▶ _Task data_
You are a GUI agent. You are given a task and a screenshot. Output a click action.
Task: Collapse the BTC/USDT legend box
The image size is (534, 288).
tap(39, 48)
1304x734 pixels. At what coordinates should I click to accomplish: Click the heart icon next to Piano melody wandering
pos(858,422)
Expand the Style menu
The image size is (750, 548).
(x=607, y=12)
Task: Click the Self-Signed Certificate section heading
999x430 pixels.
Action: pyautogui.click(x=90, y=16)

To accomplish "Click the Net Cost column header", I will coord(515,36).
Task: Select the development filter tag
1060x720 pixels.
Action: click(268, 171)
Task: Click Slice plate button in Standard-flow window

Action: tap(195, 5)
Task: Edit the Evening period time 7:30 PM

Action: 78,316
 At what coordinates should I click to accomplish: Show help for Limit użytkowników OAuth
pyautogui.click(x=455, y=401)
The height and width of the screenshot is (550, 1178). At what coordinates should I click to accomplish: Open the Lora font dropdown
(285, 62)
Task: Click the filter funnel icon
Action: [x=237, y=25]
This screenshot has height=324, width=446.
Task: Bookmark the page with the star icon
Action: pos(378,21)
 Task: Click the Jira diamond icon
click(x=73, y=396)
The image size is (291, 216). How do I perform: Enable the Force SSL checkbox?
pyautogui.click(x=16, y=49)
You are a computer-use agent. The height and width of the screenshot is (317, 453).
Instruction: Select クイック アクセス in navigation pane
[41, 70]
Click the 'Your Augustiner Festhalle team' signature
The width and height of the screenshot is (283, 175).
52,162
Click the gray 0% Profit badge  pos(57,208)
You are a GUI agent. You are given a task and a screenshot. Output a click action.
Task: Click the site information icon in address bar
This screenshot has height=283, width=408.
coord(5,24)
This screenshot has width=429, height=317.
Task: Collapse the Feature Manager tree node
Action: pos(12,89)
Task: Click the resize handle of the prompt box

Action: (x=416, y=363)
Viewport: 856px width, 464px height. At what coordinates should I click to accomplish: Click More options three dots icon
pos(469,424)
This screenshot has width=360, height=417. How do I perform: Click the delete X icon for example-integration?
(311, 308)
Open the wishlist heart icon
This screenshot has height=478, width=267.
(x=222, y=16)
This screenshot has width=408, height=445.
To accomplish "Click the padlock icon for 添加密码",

▶ _Instructions for the task_
Only the lines from the one containing "Task: Edit the Evening period time 7:30 PM" through the end of the material belong in the answer, each restated word for word.

▶ _Your solution_
Task: Edit the Evening period time 7:30 PM

Action: 78,316
 At what coordinates should I click to accomplish: Show help for Limit użytkowników OAuth
pyautogui.click(x=455, y=401)
The height and width of the screenshot is (550, 1178). At what coordinates should I click to accomplish: Open the Lora font dropdown
(285, 62)
Task: Click the filter funnel icon
Action: [x=237, y=25]
This screenshot has height=324, width=446.
Task: Bookmark the page with the star icon
Action: pos(378,21)
 Task: Click the Jira diamond icon
click(x=73, y=396)
The image size is (291, 216). How do I perform: Enable the Force SSL checkbox?
pyautogui.click(x=16, y=49)
You are a computer-use agent. The height and width of the screenshot is (317, 453).
Instruction: Select クイック アクセス in navigation pane
[41, 70]
Click the 'Your Augustiner Festhalle team' signature
The width and height of the screenshot is (283, 175).
52,162
Click the gray 0% Profit badge  pos(57,208)
You are a GUI agent. You are given a task and a screenshot. Output a click action.
Task: Click the site information icon in address bar
This screenshot has height=283, width=408.
coord(5,24)
This screenshot has width=429, height=317.
Task: Collapse the Feature Manager tree node
Action: pos(12,89)
Task: Click the resize handle of the prompt box

Action: (x=416, y=363)
Viewport: 856px width, 464px height. At what coordinates should I click to accomplish: Click More options three dots icon
pos(469,424)
This screenshot has width=360, height=417. How do I perform: Click the delete X icon for example-integration?
(311, 308)
Open the wishlist heart icon
This screenshot has height=478, width=267.
(x=222, y=16)
This screenshot has width=408, height=445.
To accomplish "Click the padlock icon for 添加密码",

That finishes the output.